In the records below, find the line that contains "Task: Select the Scene tab" and the line that contains "Switch to the Tweets", then retype exactly those two lines and every line between them.

**DATASET EXCERPTS**
==============================
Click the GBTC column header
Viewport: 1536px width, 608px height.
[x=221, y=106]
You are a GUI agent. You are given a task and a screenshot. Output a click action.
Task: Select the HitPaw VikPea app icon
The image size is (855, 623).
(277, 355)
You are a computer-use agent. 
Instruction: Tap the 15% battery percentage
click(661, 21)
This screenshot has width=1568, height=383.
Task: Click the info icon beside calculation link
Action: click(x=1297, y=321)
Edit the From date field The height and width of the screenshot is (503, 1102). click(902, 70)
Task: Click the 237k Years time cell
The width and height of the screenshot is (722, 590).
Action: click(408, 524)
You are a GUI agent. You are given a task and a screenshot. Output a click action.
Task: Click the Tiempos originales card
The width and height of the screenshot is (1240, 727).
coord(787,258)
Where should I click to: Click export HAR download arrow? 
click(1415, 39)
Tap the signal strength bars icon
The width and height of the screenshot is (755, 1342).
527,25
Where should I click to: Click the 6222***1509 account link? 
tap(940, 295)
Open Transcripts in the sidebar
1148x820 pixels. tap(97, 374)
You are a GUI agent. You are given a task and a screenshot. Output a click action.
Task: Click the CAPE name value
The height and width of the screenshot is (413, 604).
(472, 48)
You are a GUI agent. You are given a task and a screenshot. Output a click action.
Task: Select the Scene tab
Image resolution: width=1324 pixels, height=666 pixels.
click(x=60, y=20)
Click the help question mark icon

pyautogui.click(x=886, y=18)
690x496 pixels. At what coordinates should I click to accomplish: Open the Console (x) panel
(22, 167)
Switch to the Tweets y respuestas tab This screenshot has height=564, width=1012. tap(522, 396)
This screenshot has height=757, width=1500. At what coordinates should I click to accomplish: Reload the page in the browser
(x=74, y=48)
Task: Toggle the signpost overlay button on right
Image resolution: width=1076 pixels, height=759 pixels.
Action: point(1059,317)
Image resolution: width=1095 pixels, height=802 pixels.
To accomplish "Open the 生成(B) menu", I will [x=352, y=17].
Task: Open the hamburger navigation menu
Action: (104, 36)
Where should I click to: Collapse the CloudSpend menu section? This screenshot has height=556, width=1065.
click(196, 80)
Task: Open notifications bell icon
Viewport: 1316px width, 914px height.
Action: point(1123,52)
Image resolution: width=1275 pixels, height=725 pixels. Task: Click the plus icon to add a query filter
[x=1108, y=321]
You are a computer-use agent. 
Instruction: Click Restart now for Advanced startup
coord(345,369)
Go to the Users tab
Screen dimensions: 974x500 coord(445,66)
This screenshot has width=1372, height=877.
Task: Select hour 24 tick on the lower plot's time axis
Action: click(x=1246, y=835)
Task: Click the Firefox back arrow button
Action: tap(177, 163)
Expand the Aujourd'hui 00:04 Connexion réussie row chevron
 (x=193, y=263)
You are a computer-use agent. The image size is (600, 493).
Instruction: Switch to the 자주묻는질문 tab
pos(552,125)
==============================
**EXERCISE OUTPUT**
Task: Select the Scene tab
Image resolution: width=1324 pixels, height=666 pixels.
click(x=60, y=20)
Click the help question mark icon

pyautogui.click(x=886, y=18)
690x496 pixels. At what coordinates should I click to accomplish: Open the Console (x) panel
(22, 167)
Switch to the Tweets y respuestas tab This screenshot has height=564, width=1012. tap(522, 396)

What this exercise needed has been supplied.